Sayersville is an unincorporated community in Bastrop County, Texas, United States. It is located within the Greater Austin metropolitan area.

History
The town was founded in 1886 by William Elliott by the name Sayers next to the Missouri-Kansas-Texas Railroad. A post office was established at Sayersville in 1889 and remained in operation until 1922, with Henry M. Green as postmaster. It began as a cotton pressing center but later produced many fuels such as cordwood and lignite from a nearby mine in 1913. It also served as a supply center for farmers, miners, and brick factory employees in nearby Lasher before it closed in 1915. Sayersville had a church and several stores between 1911 and 1916. The cordwood industry came to an end when natural gas became more abundant in the 1920s. The mine ceased operation when a fire broke out in 1928. By the next decade, the railroad stopped passenger service, but the community had 50 residents and two businesses in 1940. The population remained at 50 until the community stopped its census counts in the 1960s. An elm tree in the community, which was the community's best-known natural feature, was lost in 1985. The church building still stood in the community in the early 1980s, but the only business in the community was the Bucking Hill Bar, which was built in 1953, and served as a meeting place for the local historical association.

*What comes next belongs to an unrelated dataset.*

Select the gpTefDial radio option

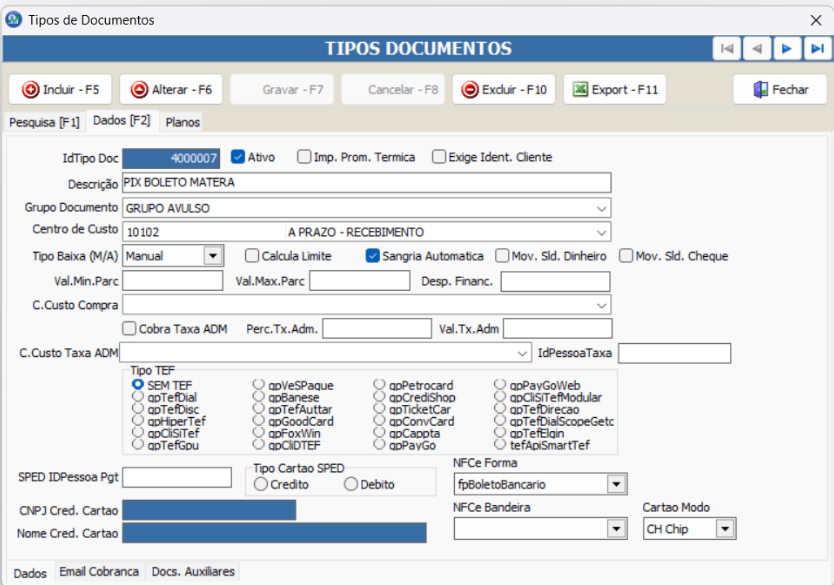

The community's original name, Sayers, was changed to Sayersville because there is already a community with this name in Bexar County. Its historical association has been publishing a quarterly bulletin since 1982.

Geography
Sayersville is located near the east bank of the Big Sandy Creek a mile west of Texas State Highway 95 and  north of Bastrop in north-central Bastrop County.

Education
Sayersville had its own school sometime between 1911 and 1916. Today, Sayersville is served by the Elgin Independent School District and Bastrop Independent School District.